Northern Ireland's incarceration rate is closer to that of Norway and Sweden than it is to the rest of the UK
Three factors help explain the gap. The first is a gulf in crime rates. Surveys suggest Northern Irish people are a little more than half as likely to fall victim to crime as those in England and Wales. Some think the higher number of cops relative to population in the province has a deterrent effect. Others, including Mr Treacy, point to the lack of big cities, which tend to have concentrations of crime.

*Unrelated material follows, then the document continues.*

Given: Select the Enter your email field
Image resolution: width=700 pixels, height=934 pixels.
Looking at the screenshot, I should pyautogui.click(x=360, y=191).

Second, the Northern Irish system is better at deterring prisoners from reoffending once they are released. On March 28th Dame Glenys Stacey, the chief inspector of probation in England and Wales, concluded that the part-privatisation of its system in 2014 was “irredeemably flawed”. All of the 10 private probation firms inspected last year were given the lowest two of four grades. By contrast Northern Ireland kept its unified, public-sector system.
The final explanation is historical—and disturbing. During the Troubles, paramilitaries ran a shadow justice system to police their neighbourhoods. Their influence is waning but they still enforce a strict “moral code” in some working-class districts, says John Topping of Queen’s University Belfast. Several dozen “punishment assaults” are recorded by police every year, to enforce drug debts but also for suspected criminal offences that may otherwise be reported to the police.
In an attempt to end this violence, the state licenses grassroots alternatives to the justice system. One group, Community Restorative Justice Ireland, is run by Harry Maguire, a Republican who served ten years in jail for his part in the murder of two British soldiers. It claims to handle 1,700 or so disputes a year, mostly between Republicans. It refers serious crimes to the police, but otherwise mediates between parties involved in low-level wrongdoing or to prevent family feuds escalating.
The groups break cycles of offending and keep young people in particular out of prison, says Phil Scraton, also of Queen’s. As they are subject to inspection, they offer a more legitimate form of informal justice, argues David Ford, a former justice minister at Stormont. But their sectarian nature means they are hardly ideal models. “Would you do it in England and Wales? Probably not,” Mr Ford admits.